--- begin The data ---

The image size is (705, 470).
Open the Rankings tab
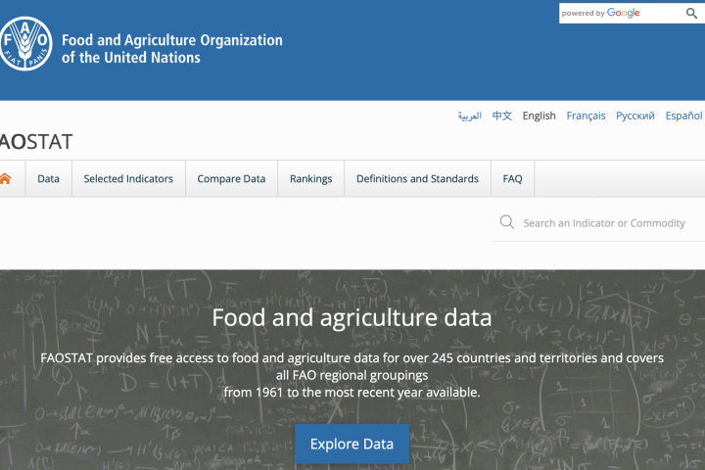pos(310,179)
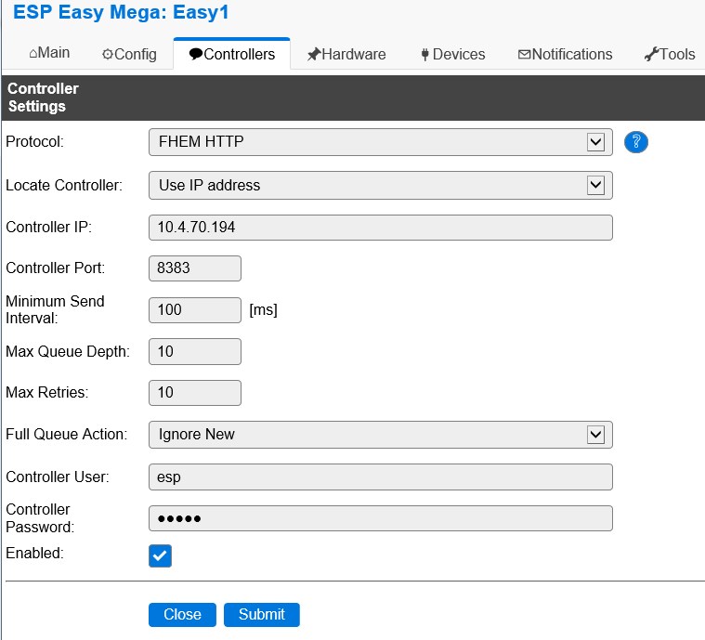Expand the Protocol dropdown
The image size is (705, 640).
click(380, 142)
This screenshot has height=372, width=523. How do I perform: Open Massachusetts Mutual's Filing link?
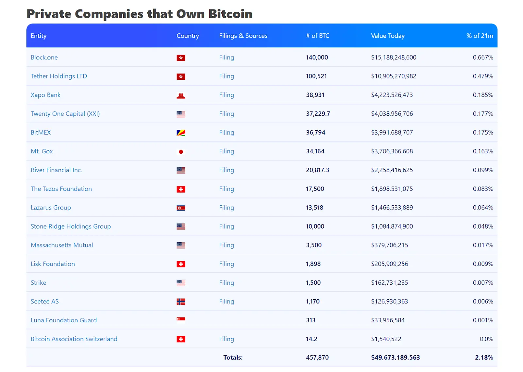tap(227, 245)
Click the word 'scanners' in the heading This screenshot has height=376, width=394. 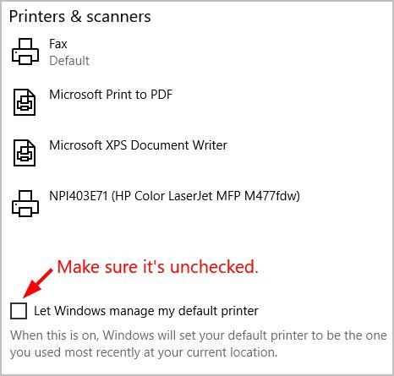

--- end The data ---

* **Task description**
Copy all of the material above word for word, omitting the pictures.

* **Response to this exercise**
The image size is (705, 470).
Open the Rankings tab
pos(310,179)
Expand the Protocol dropdown
The image size is (705, 640).
click(380, 142)
This screenshot has height=372, width=523. How do I perform: Open Massachusetts Mutual's Filing link?
tap(227, 245)
Click the word 'scanners' in the heading This screenshot has height=376, width=394. 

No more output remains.